### TASK ITEM
Pictures in the material below are to be left out, and only the lines from the line with "1158x466 pixels." up to and including the line with "Task: Open the Дизайн ribbon tab" are to be written out exactly.

### EXCERPTED RECORDS
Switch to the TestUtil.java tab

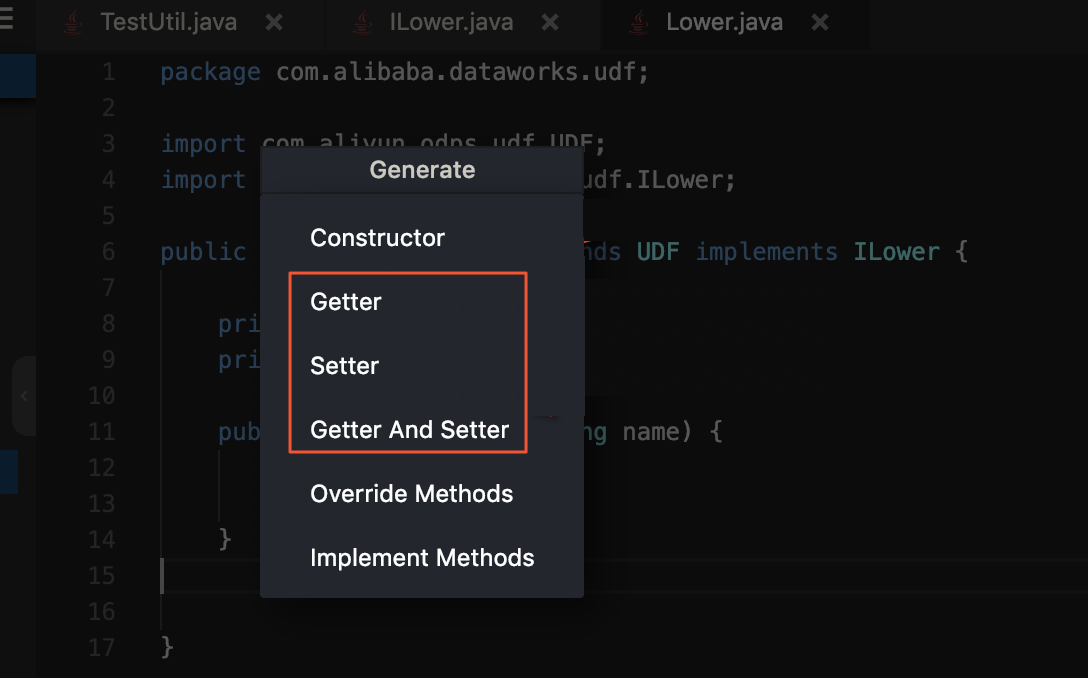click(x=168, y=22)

...

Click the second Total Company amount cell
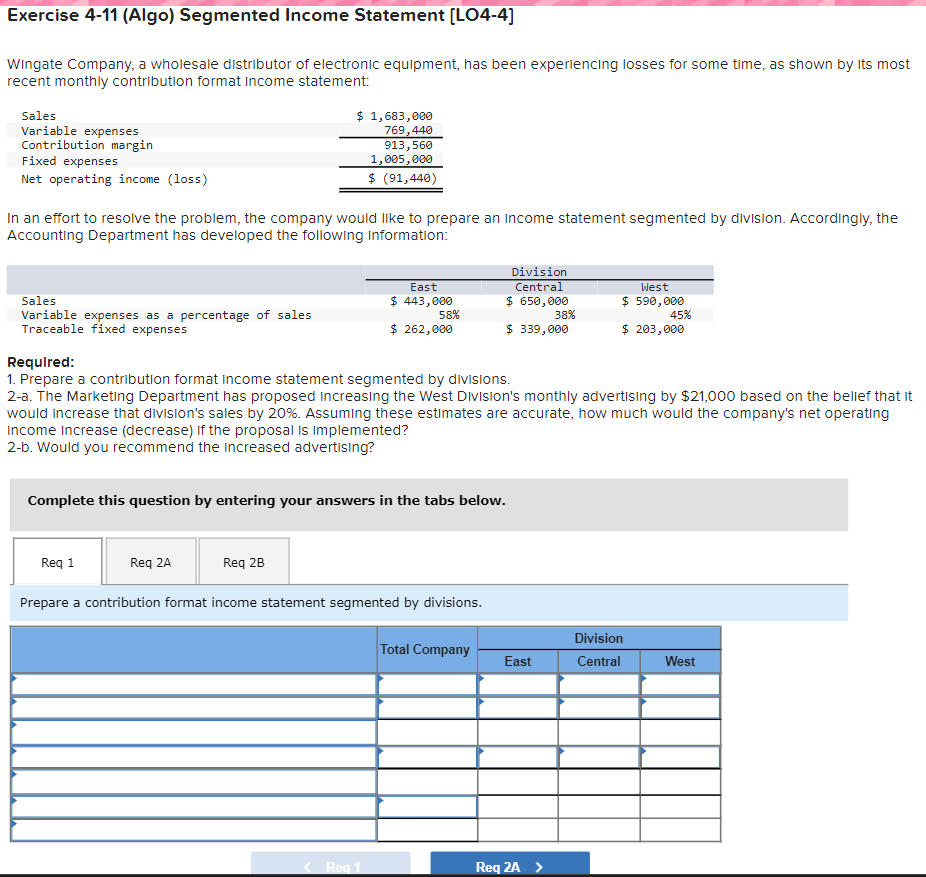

...

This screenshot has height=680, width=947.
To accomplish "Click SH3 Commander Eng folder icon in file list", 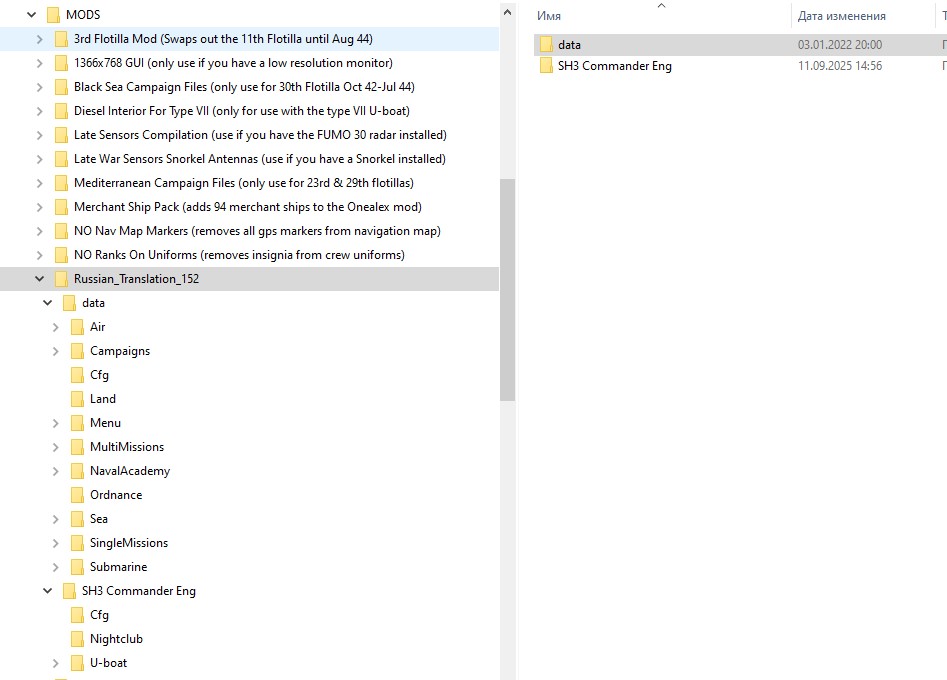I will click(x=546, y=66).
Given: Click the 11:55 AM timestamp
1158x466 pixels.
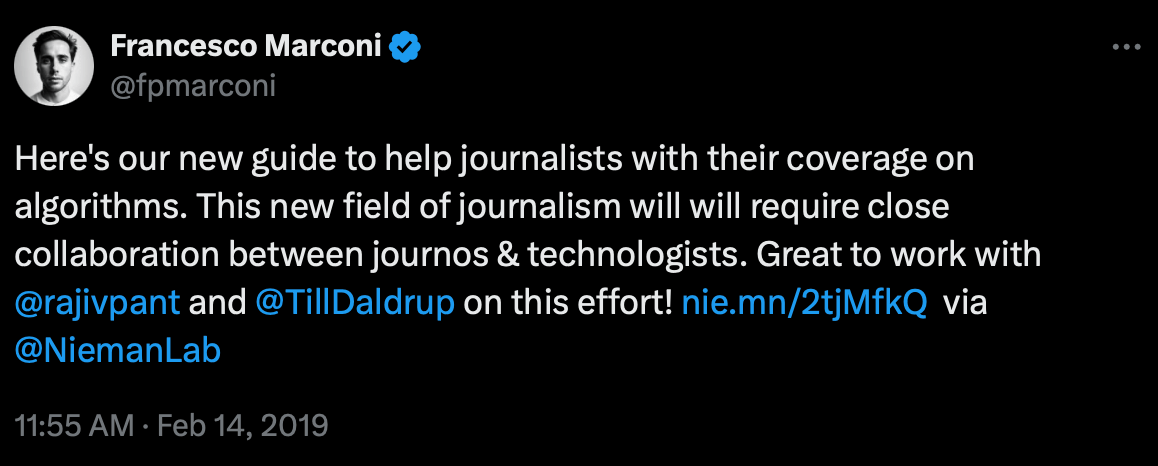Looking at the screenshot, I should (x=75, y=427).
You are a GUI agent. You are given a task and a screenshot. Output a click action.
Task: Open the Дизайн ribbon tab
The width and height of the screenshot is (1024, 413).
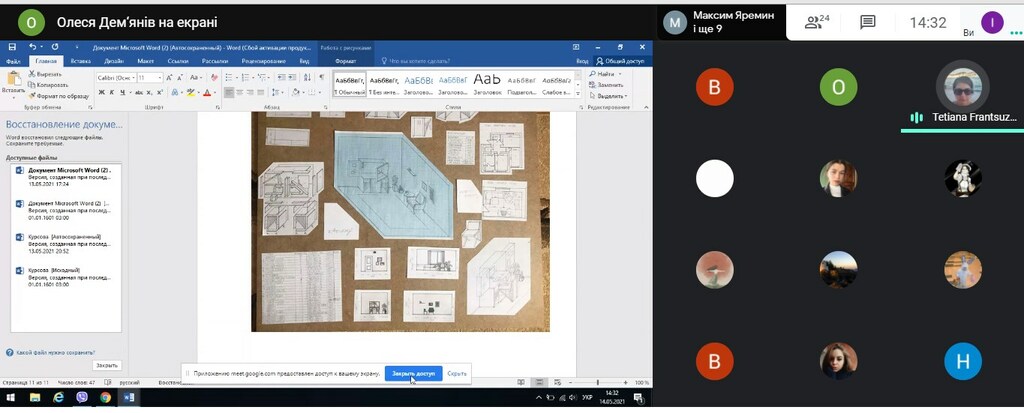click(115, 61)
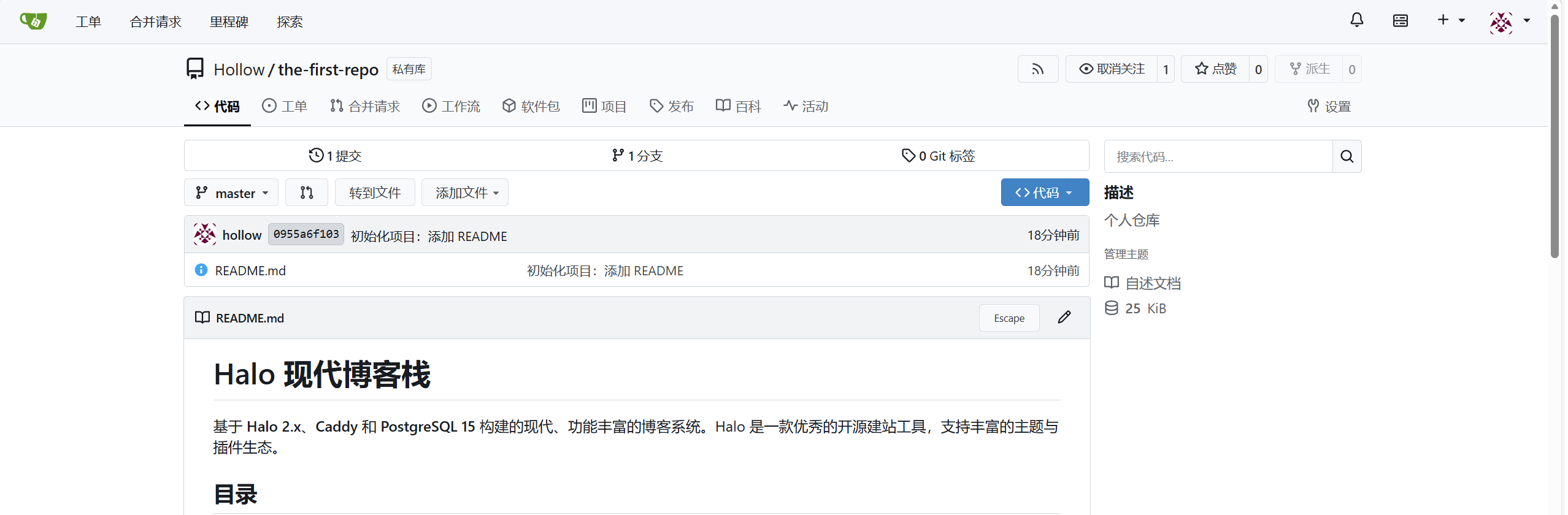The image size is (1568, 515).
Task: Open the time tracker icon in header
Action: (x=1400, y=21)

### TASK RESULT
1158x466 pixels.
Looking at the screenshot, I should (x=75, y=427).
You are a GUI agent. You are given a task and a screenshot. Output a click action.
Task: Open the Дизайн ribbon tab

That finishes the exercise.